──────── Document text ────────

As an example, Sax comes with a Pax language model servable on a Cloud TPU VM v4-8 instance. You can use it to verify Sax is correctly set up by publishing and using the model with a dummy checkpoint.
saxutil publish \
/sax/test/lm2b \
saxml.server.pax.lm.params.lm_cloud.LmCloudSpmd2BTest \
None \
1
Check if the model is loaded by looking at the "selected replica address" column of this command's output:
saxutil ls /sax/test/lm2b
When the model is loaded, issue a query:
saxutil lm.generate /sax/test/lm2b "Q: Who is Harry Porter's mother? A: "
The result will be printed in the terminal.
To use a real checkpoint with the model, follow the Paxml tutorial to generate a checkpoint. The model can then be published in Sax like this:
saxutil publish \
/sax/test/lm2b \
saxml.server.pax.lm.params.lm_cloud.LmCloudSpmd2B \
gs://${GSBUCKET}/checkpoints/checkpoint_00000000 \
1
Use the same saxutil lm.generate
command as above to query the model.
First get LLaMA pytorch_vars from Meta, then run the following script to convert the LLaMA PyTorch checkpoint to SAX format
python3 -m saxml/tools/convert_llama_ckpt --base llama_7b --pax pax_7b
For the 7B model, this script roughly needs 50-60GB memory. For larger models, for example, the 70B model, this script would need 500-600GB memory to run.

──────── Material shown ────────

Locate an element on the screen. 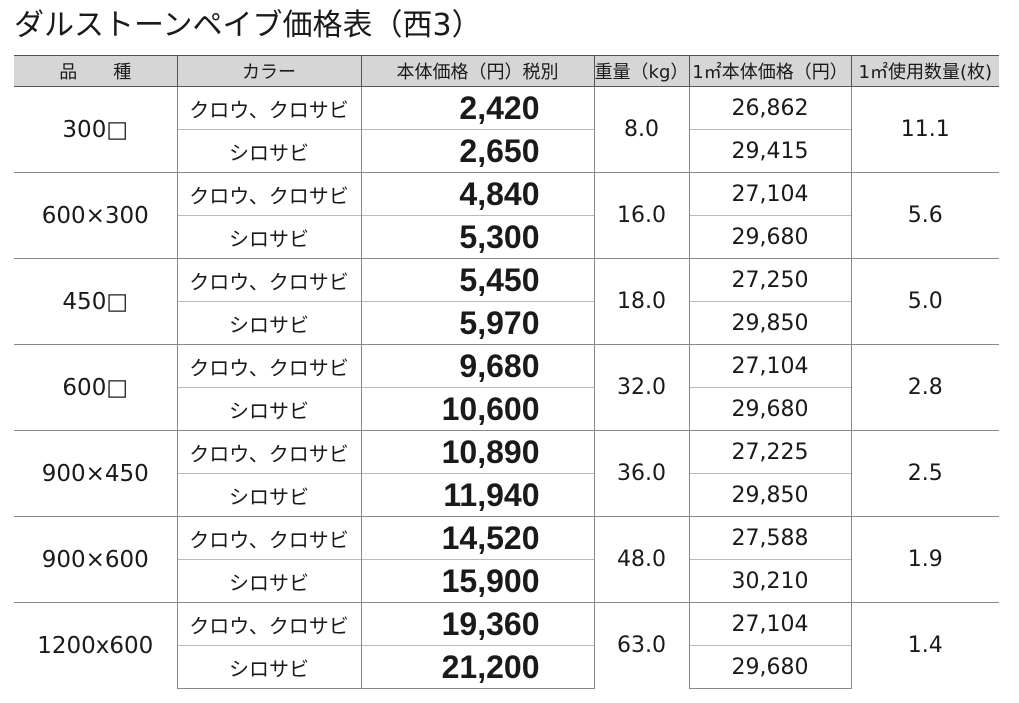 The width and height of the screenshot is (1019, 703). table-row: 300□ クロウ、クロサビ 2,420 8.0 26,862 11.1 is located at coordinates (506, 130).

────────
──────── Material shown ────────

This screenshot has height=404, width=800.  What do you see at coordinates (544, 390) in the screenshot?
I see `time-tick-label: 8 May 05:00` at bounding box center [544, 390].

────────

:: Problem set ::
(1) Answer these questions using the Sax setup text:
(a) On which Cloud TPU VM instance is the example Pax language model servable?
(b) Which column of the saxutil ls output shows whether the model is loaded?
(c) Roughly how much memory does the checkpoint conversion script need for the 7B model?
(2) Repeat the portion of the Sax setup text from "As an example, Sax" up to and including "in the terminal.".

:: Answers for each item ::
(1)
(a) A Cloud TPU VM v4-8 instance.
(b) The "selected replica address" column.
(c) Roughly 50-60GB.

(2)
As an example, Sax comes with a Pax language model servable on a Cloud TPU VM v4-8 instance. You can use it to verify Sax is correctly set up by publishing and using the model with a dummy checkpoint.
saxutil publish \
/sax/test/lm2b \
saxml.server.pax.lm.params.lm_cloud.LmCloudSpmd2BTest \
None \
1
Check if the model is loaded by looking at the "selected replica address" column of this command's output:
saxutil ls /sax/test/lm2b
When the model is loaded, issue a query:
saxutil lm.generate /sax/test/lm2b "Q: Who is Harry Porter's mother? A: "
The result will be printed in the terminal.